Da aprile cambia la normativa sull’etichettatura. Necessarie indicazioni chiare sull’origine


Nel packaging dei prodotti caseari italiani sta per essere introdotta un’importante novità: l’etichetta sarà necessario indicare con precisione l’origine del latte utilizzato. A richiederlo è il decreto ministeriale pubblicato sulla Gazzetta Ufficiale n. 15 del 19 gennaio 2017.

Più trasparenza per i consumatori

La nuova normativa interessa, ovviamente, le confezioni di latte ma anche quelle di burro, yogurt, latticini e formaggi.

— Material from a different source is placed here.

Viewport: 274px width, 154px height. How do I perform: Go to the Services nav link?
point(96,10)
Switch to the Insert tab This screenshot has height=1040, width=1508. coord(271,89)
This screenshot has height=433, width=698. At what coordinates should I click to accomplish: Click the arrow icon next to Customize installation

Ad essere interessati tutti i tipi di latte animale, ad esempio anche quelli di capra e bufala. Le nuove informazioni saranno obbligatorie dal prossimo 19 aprile e dovranno consentire ai consumatori di leggere e capire facilmente qual è il paese di mungitura e dove il latte è stato condizionato o trasformato.

Nel caso in cui questi processi avvengono in un unico Stato, sarà sufficiente una sola dicitura del tipo: “origine del latte: Italia”. Se le fasi di confezionamento e trasformazione avvengono in più paesi esteri, i produttori dovranno specificare “latte di paesi UE”, nel caso della mungitura, oppure “latte condizionato o trasformato in paesi UE”, per le fasi di lavorazione.

Aumenta, dunque, la lista degli alimenti per cui è obbligatorio indicare l’origine in etichetta: latte e derivati si sommano a carne di pollo e derivati, carne bovina, frutta e verdura fresche, uova, miele, passata di pomodoro, pesce, olio extravergine di oliva.

E presto si aggiungerà anche la pasta, sulle cui etichette sarà specificato il paese o l’area dove è stato coltivato il grano e quello in cui è stato macinato.